Tests on the Rover revealed that only five per cent of one brake was working. The handbrake, which drug user Meek pulled on as he swerved to avoid Leonie, did not work at all.
"Perhaps the most telling part of it is that when the vehicle was being driven into the examination centre for the brakes to be tested, the vehicle had to be stopped by police officers physically restraining the vehicle," said Mr Johnson.
Christopher Dorman-O'Gown, mitigating, said Meek had driven away because his girlfriend's two-year-old daughter - a playmate of Leonie's - was "going berserk" in the back of the car. Mr Dorman-O'Gown added: "He is devastated by it. He said to me he never thought that driving that car would come to this.
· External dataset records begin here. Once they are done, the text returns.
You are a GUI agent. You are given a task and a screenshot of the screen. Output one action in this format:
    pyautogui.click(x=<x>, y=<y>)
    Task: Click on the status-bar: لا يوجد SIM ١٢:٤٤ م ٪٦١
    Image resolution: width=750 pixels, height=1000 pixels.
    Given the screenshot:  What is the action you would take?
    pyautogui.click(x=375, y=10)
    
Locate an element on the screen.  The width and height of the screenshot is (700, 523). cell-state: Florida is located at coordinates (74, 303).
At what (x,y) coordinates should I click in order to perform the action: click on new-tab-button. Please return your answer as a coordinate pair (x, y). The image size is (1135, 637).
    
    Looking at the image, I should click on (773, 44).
"He is a man who is absolutely shattered by what has happened."
But there was anger last night after Judge Peter Fox sentenced Meek - who was facing a maximum ten year sentence - to four years behind bars and banned him for driving for life.
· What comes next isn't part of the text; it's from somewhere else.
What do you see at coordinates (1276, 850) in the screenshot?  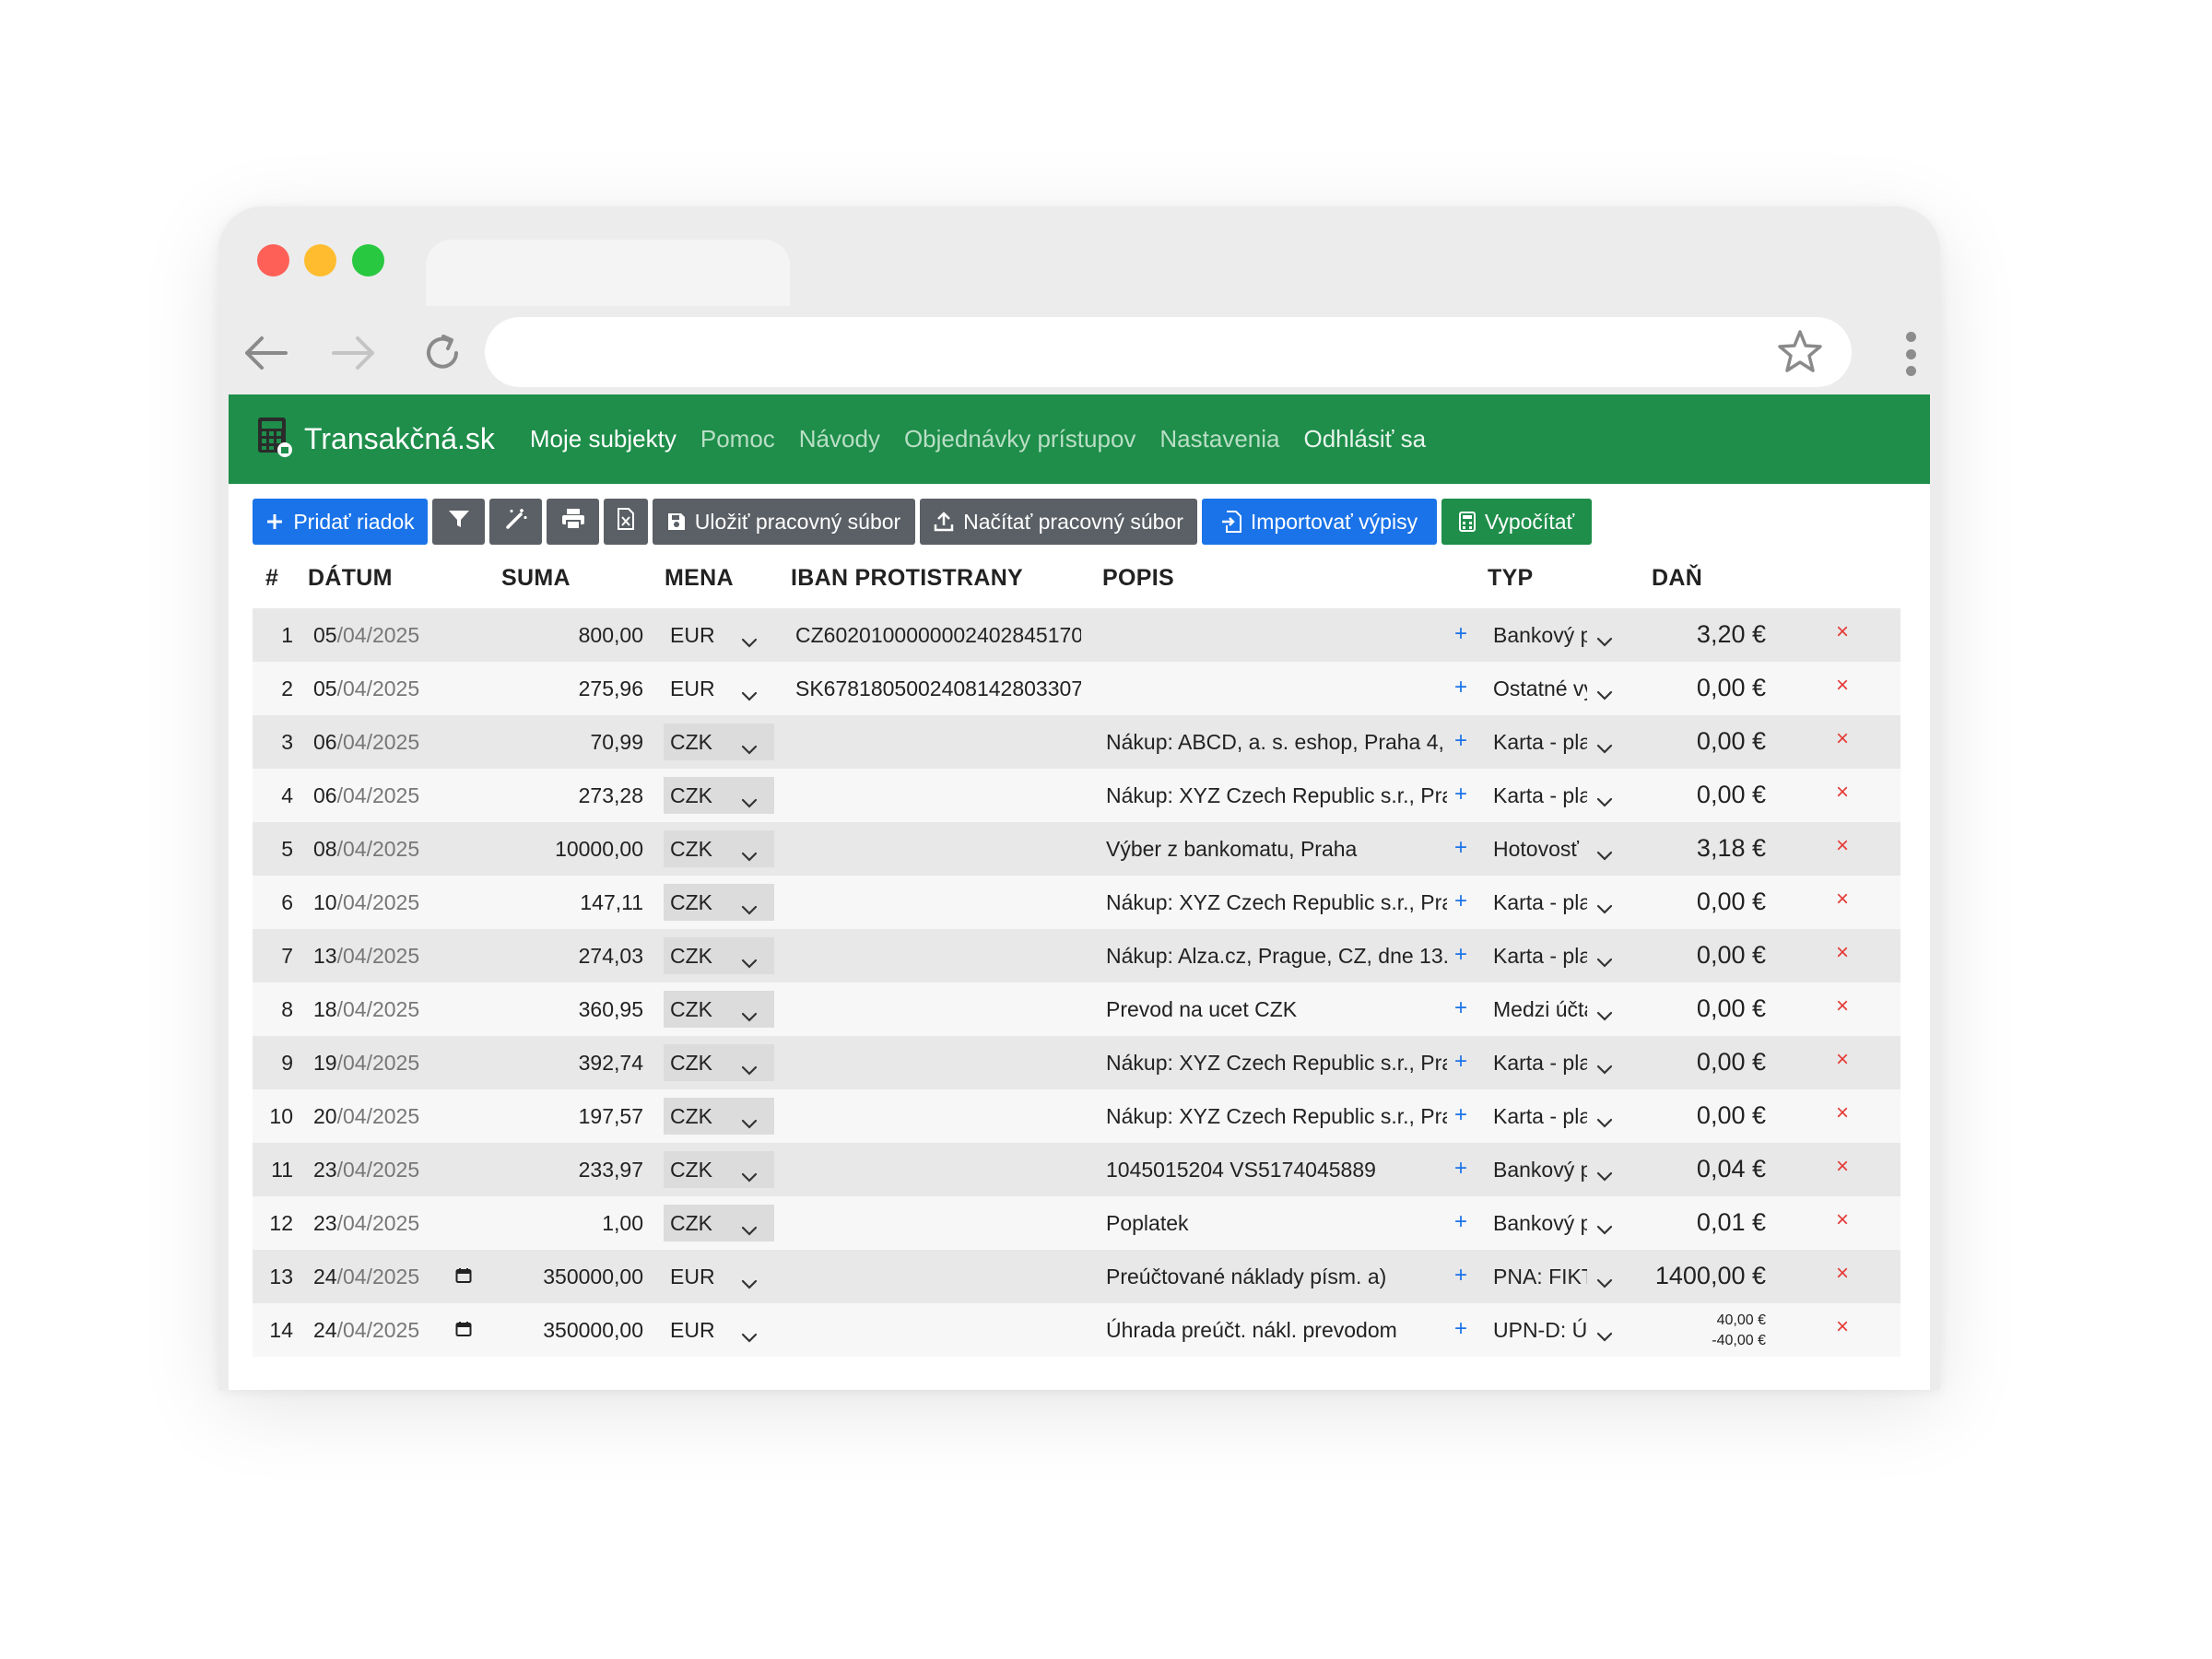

In 1999, Meek, who has a string of previous convictions for violent offences, was given a four year jail sentence for wounding another man in a vicious knife attack. He served two-and-a-half years.
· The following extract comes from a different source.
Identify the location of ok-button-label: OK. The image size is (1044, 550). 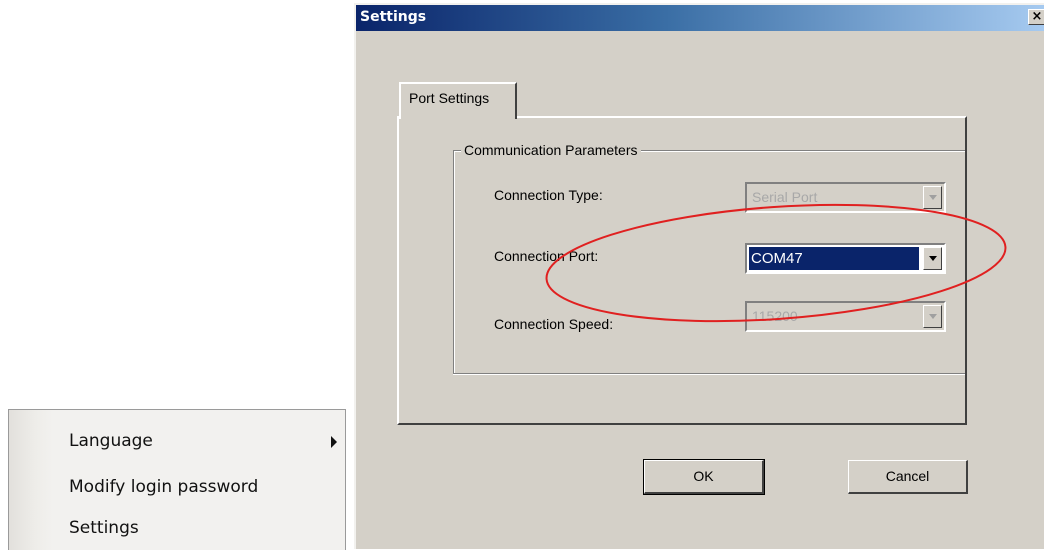
(704, 476).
Passing sentence, Judge Fox told him: "Realising that you had struck that poor child you stopped and then, whether for the sake of your passengers or for yourself, you drove on. That was a callous act which aggravates the situation."
He said Meek, who sat in the dock with his head slumped, was well aware of the danger he posed to others in driving a defective car.
"The danger which you knowingly created was prolonged and persistent. Your degree of recklessness in creating and persisting in the danger which so prematurely foreshortened that young life was a high one which calls for a long-term sentence.
"You have a bad character," he told him. "No sentence can repair the loss that you have made. In any event that's not the function of this court. You have never passed a driving test or held a licence. Those are aggravating features as well."
As he left the dock, Meek mumbled "I'm sorry" to Leonie's mum Michelle Aldworth, sitting in the public gallery. Sobbing outside the court, she said she did not accept his apology.
Ms Aldworth hoped the Crown Prosecution Service would charge Meek with child cruelty for leaving Leonie.
Speaking exclusively to The Northern Echo she said: "My family and I feel badly let down by the Crown Prosecution Service over the withdrawal of the cruelty charges.
"My daughter was abandoned in the road and left to die. If that isn't child cruelty, what is?"
Her solicitor John Thompson added: "No sentence will be long enough as far as Leonie's family is concerned."
He said the family were pursuing a judicial review into the decision by the Crown Prosecution Service to drop a charge of child cruelty against Meek.
A spokesperson for the charity Roadpeace, which demands tough prison terms for driving convictions where the victim dies, said: "He should have been given a longer sentence. Four years is not very long because he will only serve half."
Durham Police Inspector Dave Hammond, who led the investigation, described the car Meek was driving as a "death trap". Asked if he thought Meek was remorseful, he shook his head.
Detective Inspector Ted Edgar, of Bishop Auckland police, said he was "quite disappointed" at the sentence. He added: "Whatever sentence this man gets is immaterial. It is never going to bring back Leonie.
"It was a very difficult inquiry for officers. A lot of them have children and it was very hard for them."
Meek's girlfriend, Emma Lee, has been released from prison after serving two months for aiding and abetting his failure to stop after the accident.